最終予定日の夜更け

 夕暮れ。春人の顔には少し影が差していた。

 昨日より幾分早くアパートへと戻り、それからすぐに春人は私に割り当てられた部屋の扉を叩く。

「少し飲まない?ああ、ノゼちゃんって飲めるのかな」

 戸惑いがちの弱気な視線には、寂寥感が漂っていた。だから、私は考えるより先に頷いた。


 春人の部屋は、私が間借りした部屋と同じ造りであるのに、寝具くらいしかない殺風景な部屋とは異なって生活感がある。

 古い畳の上に小さな炬燵。立ち並んだ背の低い本棚。その上にテレビ。端っこにベッドがおさまってギリギリの、本当に小さな居室だった。

 Day1から、私はここに招き入れてもらい食事を共にしていた。なので、もう目新しいと言うほどではない。

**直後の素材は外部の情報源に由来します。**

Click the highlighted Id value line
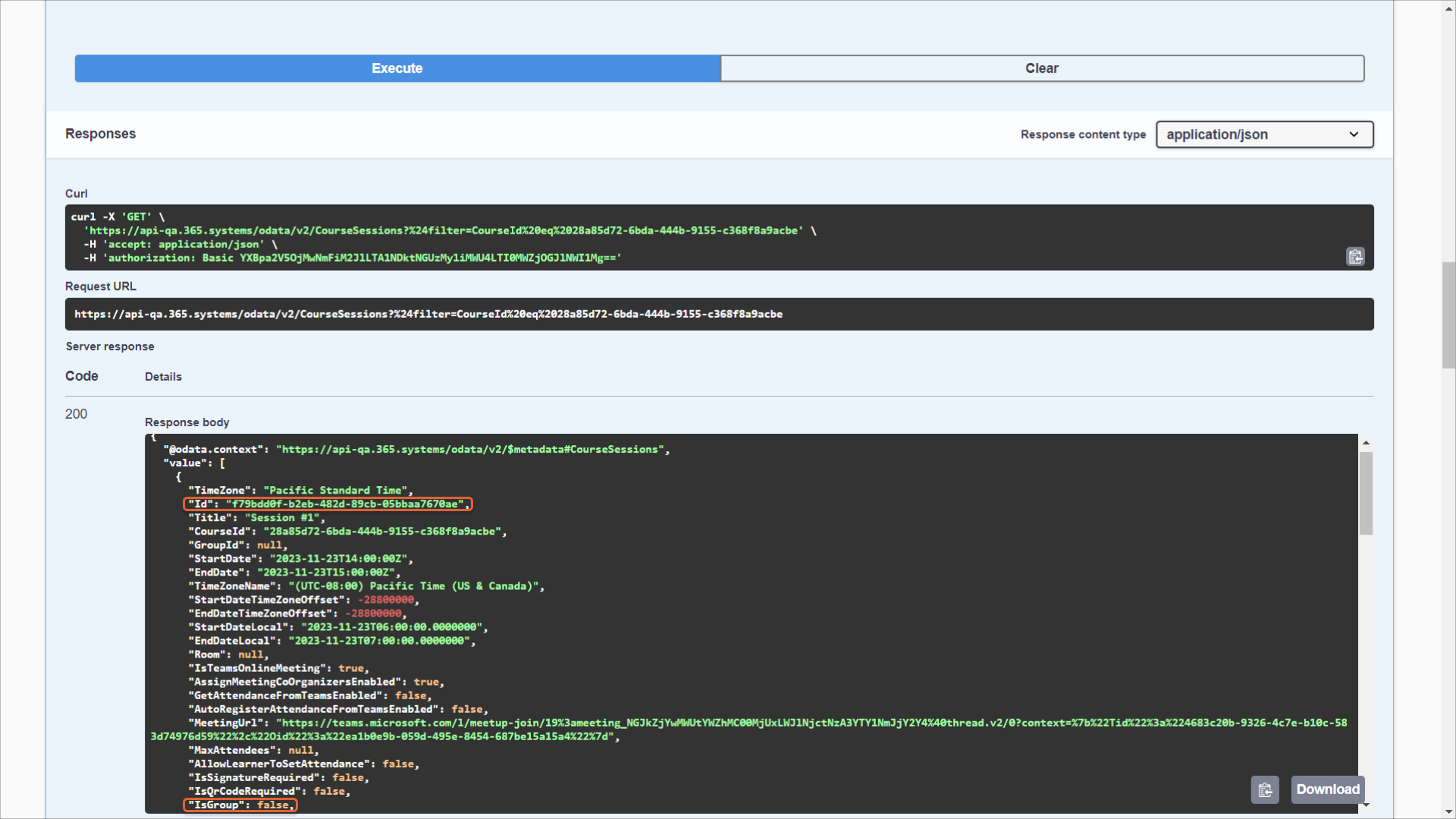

 だけどここは春人の気配に満ち溢れていて、とても恋しい場所だった。ここにある全てのものが春人のものだと考えると、興味は尽きない。


 私はアルコールが飲めなくない。

 夢想国連合での飲酒制限は16歳。遺伝学的研究の発達から、アルコール分解の度合いに応じて体質別に改善薬を接種されるため、中毒症状は酩酊を望む好事家にしか起こり得ない。ずっと昔にこの法ができた時には、『飲酒の楽しみとは』とかなり物議を醸したらしい。

 それでも改善薬が普及した世界で育ったので、この旧世界の人類と比べるとアルコールに対する耐性はかなり強いのだと思う。

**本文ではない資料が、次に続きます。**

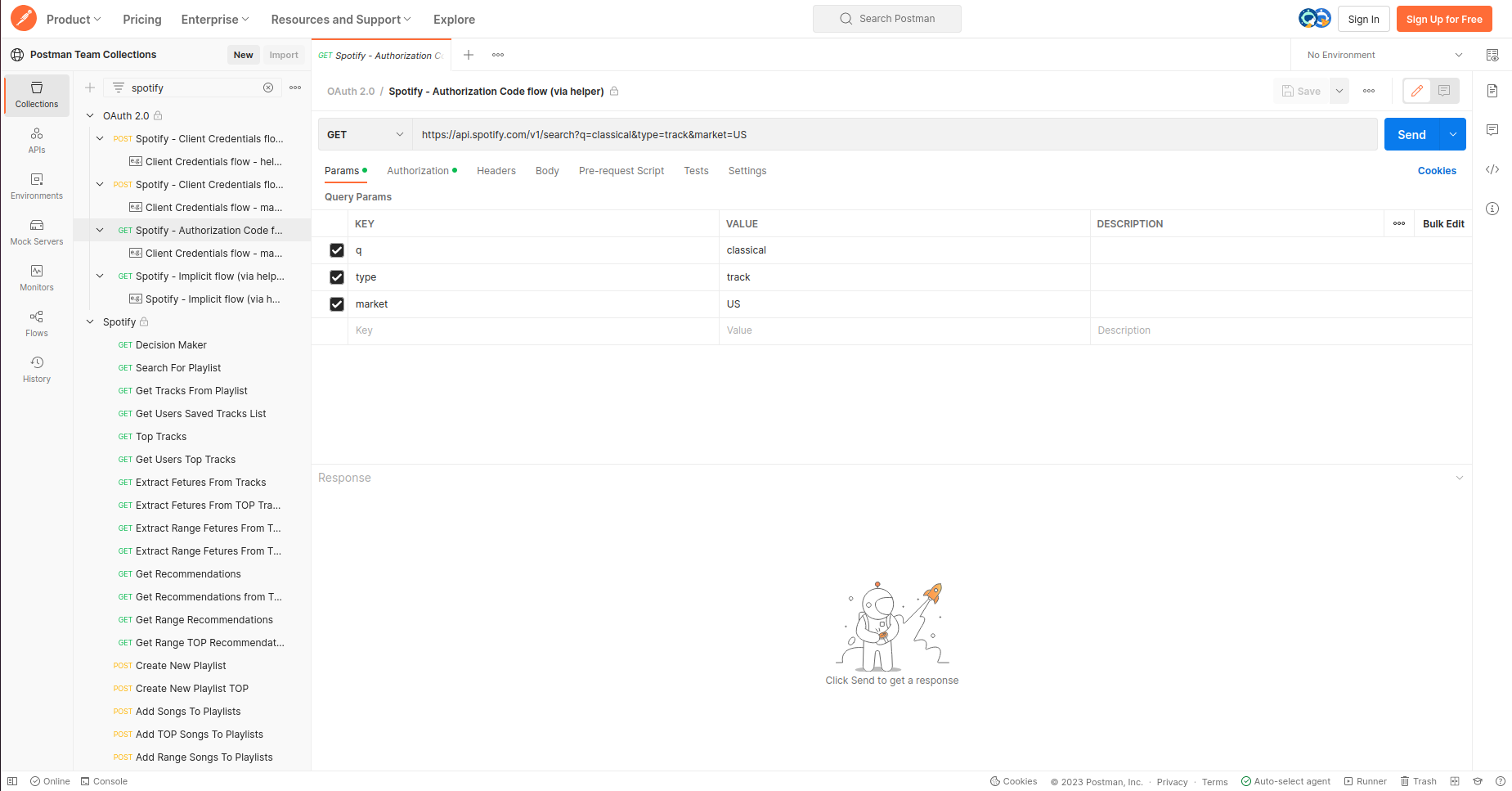Open the Trash from the status bar
Screen dimensions: 1512x791
[x=1418, y=781]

 味気ない透明なガラス造りのコップを並べて、春人が綺麗な青い瓶を傾ける。二つのグラスに注ぎ終わると空になるような可愛らしい雰囲気の瓶が、他にも何種類かこたつの天版に並んでいる。夕食にと買ってきた惣菜やおにぎりなんかが一緒に並んでいるから、狭い卓の上は端まで埋まっていた。


「ここ、溜まり場みたいになってる事が多いからさ、お酒のストックだけはたくさんあるんだよね。この辺りなら飲みやすいし度数も低いから試してみて」

 へらりと笑う春人からグラスを受け取り、透明なガラス越しにしゅわしゅわと気泡を浮かべる液体に口をつける。柔らかい甘い香りが漂って、炭酸を弾けさせながら棘のないまろやかな風味が喉を下る。存在感はあるのに、爽やかで優しい。

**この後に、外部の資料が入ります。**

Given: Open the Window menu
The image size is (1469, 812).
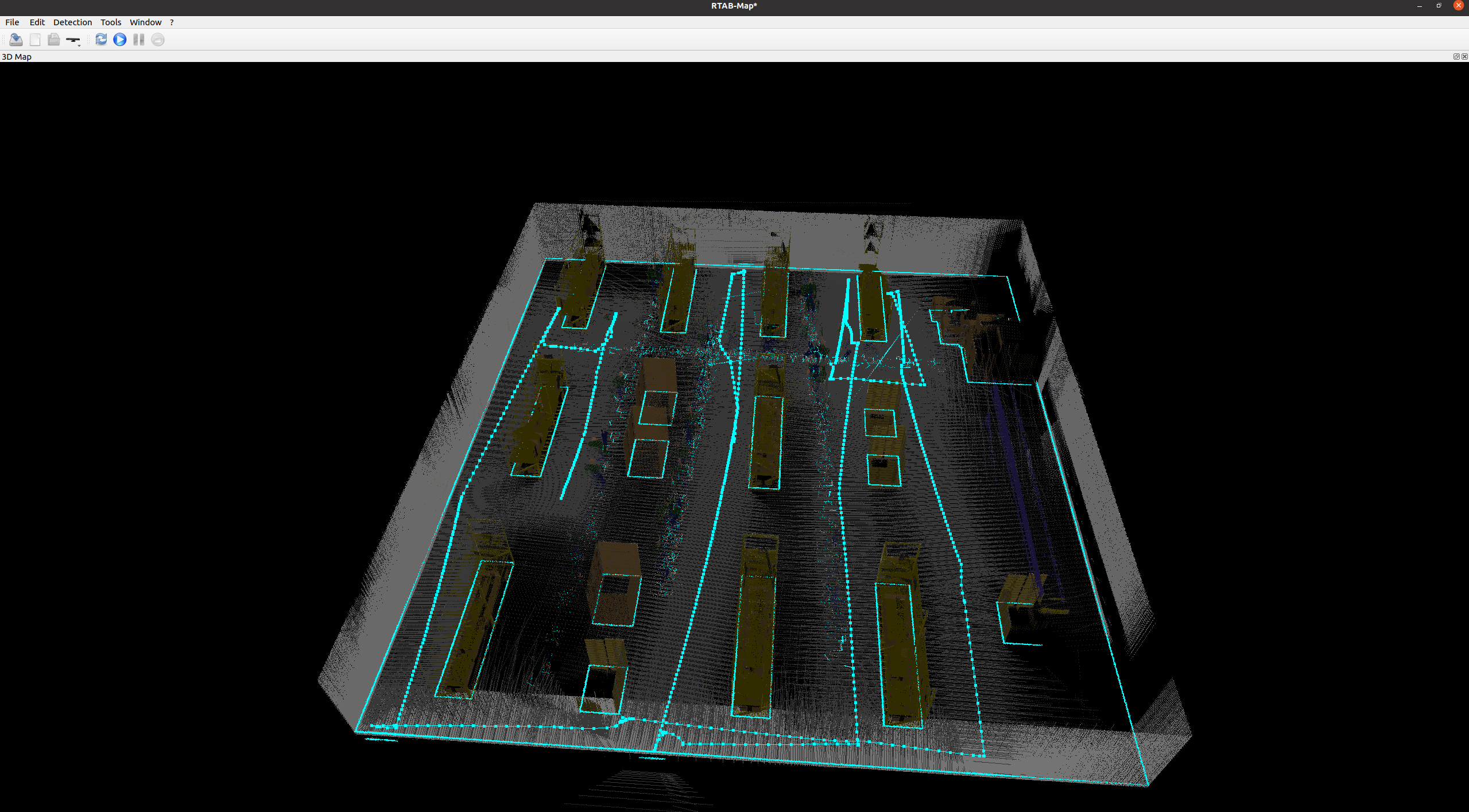Looking at the screenshot, I should pos(145,22).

 なんだか、春人みたいだ。ふっと口元に笑みが浮かんだら、春人は嬉しそうに目を細めて微笑んだ。

 彼はとても、世話を焼くのが好きみたいだ。

「おいしいね」

「よかった、口に合ったみたいで」

 顔を見合わせるのは、小さなこたつの角を挟んで並びあった近距離。

 夢のように温かい空気が漂う。


 耳を傾けるでもなく、テレビから聞こえる笑い声をBGMにしながら、料理を摘まんではグラスを傾ける。たわいない事で笑いあい、くだらないことを延々話していられそうなくらい、この時間は尽きない。

 少し顔の赤らんだ春人は、アルコールには強くないのかもしれない。


 彼の強がりが剥がれて来たころ。こたつの上に残ったのは空瓶とグラスだけで。温んだ液体を一気に煽って、春人はぐっと顔を顰めた。

 この顔が、最初から少し過っていたようで。私は彼を見つめて問う。

「どうしたの?」

「どうしたってほどじゃないんだけど」

 春人はふにゃりと頬を緩めた。皺になった眉根には、未だその苦さが残っていて。寂しそうに唇を噛んで、視線を下げる。泣き出しそうな瞳が、私の胸に突き刺さる。

「へへ、かなこちゃん、結婚の日取りが決まったんだって。……子供が産まれる前にって。見てただけだし、何もできなかったけど。そういうのって、わかっててもまだショックなんだなって」

 アルコールに浮かされて笑いながら言葉を零す春人は、息が詰まりそうなほど切なげだった。


 熱量を感じた。決して本当の想いを口には出さない春人の、皮膚の内側を突き破りそうな、あの瞳にいつも浮かんでいた熱量と、ほんの少しの仄暗さ。

 それが、私が焦がれていた、知りたいと思った春人だとわかった。


「そっか………」

 何も言えなかった。言うべき言葉を私は持っていなかった。

 ただそんな春人が悲しくて、滲んだ涙を眦に力を入れて堪えた。そして、同じように歪んだ春人の頬へと手を伸ばす。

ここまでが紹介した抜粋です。